At the end of the grueling kindergarten year, I felt I had no choice but to take her out the school that had crippled her confidence and left her feeling unmotivated, angry, and not good enough. For a year, I homeschooled her while I searched for alternative schooling options. And even though I was eager to see her learn, I stopped pressuring her to read. I figured, pressure from all angles hadn’t served her.
It wasn’t too long after that she got back to picking up and paging through books again. She’d lay on her bed and look at pictures. She’d ask to be read to. She just didn’t want to do it herself.
So I kept reading to her. I got her audio books from the library. I let her try to enjoy stories again without the idea that if she wasn’t yet able to read them herself that something was wrong with her. Deep down, I knew there wasn’t. But ignoring the voices from all around us — the knowledge that other kids her age were reading chapter books and the requests from well-meaning family members who asked her to read to them — was hard to do.
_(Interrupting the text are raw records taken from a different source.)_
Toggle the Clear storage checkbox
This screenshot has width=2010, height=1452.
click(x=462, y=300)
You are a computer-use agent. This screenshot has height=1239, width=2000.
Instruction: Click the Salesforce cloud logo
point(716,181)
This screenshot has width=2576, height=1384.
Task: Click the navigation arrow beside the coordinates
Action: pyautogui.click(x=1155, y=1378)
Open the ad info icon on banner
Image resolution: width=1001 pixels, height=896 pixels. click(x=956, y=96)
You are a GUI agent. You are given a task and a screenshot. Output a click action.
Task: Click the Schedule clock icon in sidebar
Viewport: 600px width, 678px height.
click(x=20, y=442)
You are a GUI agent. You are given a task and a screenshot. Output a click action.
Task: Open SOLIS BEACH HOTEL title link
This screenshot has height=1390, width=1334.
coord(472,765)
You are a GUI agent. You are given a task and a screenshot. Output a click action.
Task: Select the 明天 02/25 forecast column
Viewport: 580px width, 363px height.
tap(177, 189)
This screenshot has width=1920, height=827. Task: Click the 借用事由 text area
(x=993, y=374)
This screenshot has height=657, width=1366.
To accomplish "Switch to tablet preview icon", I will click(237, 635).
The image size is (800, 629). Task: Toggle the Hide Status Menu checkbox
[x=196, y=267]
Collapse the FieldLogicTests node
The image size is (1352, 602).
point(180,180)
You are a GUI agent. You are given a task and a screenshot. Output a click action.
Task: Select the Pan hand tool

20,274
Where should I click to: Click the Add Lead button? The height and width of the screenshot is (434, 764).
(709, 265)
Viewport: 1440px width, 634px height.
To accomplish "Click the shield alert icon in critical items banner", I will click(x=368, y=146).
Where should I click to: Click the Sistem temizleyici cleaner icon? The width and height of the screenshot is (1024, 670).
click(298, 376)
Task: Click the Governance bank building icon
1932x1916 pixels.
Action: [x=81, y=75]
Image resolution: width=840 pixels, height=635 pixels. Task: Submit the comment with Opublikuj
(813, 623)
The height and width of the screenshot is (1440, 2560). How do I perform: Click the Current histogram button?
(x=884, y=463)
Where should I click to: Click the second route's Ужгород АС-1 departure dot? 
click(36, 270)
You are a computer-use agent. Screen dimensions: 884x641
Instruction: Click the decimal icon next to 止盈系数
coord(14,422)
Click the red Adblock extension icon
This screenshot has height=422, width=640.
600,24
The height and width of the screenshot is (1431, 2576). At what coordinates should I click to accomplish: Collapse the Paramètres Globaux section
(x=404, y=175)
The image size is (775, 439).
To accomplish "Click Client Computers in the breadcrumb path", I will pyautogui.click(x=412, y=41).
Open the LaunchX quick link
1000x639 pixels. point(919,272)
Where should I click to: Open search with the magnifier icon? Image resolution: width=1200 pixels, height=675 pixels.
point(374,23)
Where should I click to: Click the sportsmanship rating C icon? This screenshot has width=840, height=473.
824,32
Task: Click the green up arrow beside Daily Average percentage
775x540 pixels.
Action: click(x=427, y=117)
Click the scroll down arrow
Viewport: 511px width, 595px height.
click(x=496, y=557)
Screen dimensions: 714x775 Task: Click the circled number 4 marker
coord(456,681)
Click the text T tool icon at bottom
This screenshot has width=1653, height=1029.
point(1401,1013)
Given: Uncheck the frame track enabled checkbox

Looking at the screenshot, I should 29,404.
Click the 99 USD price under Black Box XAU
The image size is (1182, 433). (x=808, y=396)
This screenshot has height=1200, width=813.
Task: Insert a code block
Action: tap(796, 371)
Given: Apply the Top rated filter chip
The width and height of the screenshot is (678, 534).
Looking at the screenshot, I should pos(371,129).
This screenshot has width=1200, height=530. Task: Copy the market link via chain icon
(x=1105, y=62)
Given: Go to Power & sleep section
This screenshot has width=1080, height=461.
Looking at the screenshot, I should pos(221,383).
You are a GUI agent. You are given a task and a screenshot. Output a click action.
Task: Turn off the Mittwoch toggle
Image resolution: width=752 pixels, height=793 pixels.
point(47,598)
Then finally, this past Christmas, my husband bought my daughter a few comic books. Since she and her younger brother had recently become interested in superheroes, like Batman and Wonder Woman, it occurred to him that she might like to have some of the books rather than just watching the shows. When I wrapped them in red and green paper and placed them in her stack of gifts, I didn’t give a thought to what the books might mean to her. But it turned out, she was more excited about the comics than any other gift she’d received.
My daughter loved the strong female characters and storylines. She was interested in the structure of the comics, too; how she could see the story being played out as she scanned her eyes over the page.
There was a certain drama that drew her in. She was enthralled with the comics and everywhere we went, they were always in her hand. And slowly but surely, after all her resistance, I started to hear her sounding out the large words, without prompting. It was the first time she’d actually attempted to read on her own. Soon, she was picking out graphic novels, novels in comic-strip format, at the library. So far, her favorites are stories about girlhood, friendship, and unlikely heroes.
But it turns out, my daughter’s story isn’t unique. I’ve since learned that graphic novels have educational perks for kids that just aren’t talked about. They can help kids develop more complex reading and analytical skills, using the images and text together to develop a greater understanding of the story, and of storytelling itself.
And that was true for us: I wasn’t focused on what my kid was learning, I was simply following her lead, and relishing the fact that she has found something she loved and was excited about. The fact that she was developing important reading skills was a bonus. But more importantly, perhaps, her bedroom is filled with books again that don’t go untouched. She actually wants to read again for the simple joy of it.
Now at 8, she’s able to follow stories herself. But it’s not because she was forced. It wasn’t pressure from any tutor or teacher. And it certainly wasn’t memorizing sight words or sitting at a desk staring at handouts. Somehow, comics did the trick. But really, it was writing her own rules for learning that brought back her confidence to even want to. It was finding something she loved, and letting that guide her. Because as it turns out, that’s the easiest way to learn.
This Sunday, the morning paper came in the mail. While I paged through it, looking for something to read, my daughter stood next to me, holding out her hand. I knew what she was waiting for. Without saying a word, I found the comics and handed them over. “YES!” she whispered, doing an excited little skip, then running off to go read them.
And once again, I couldn’t help but smile.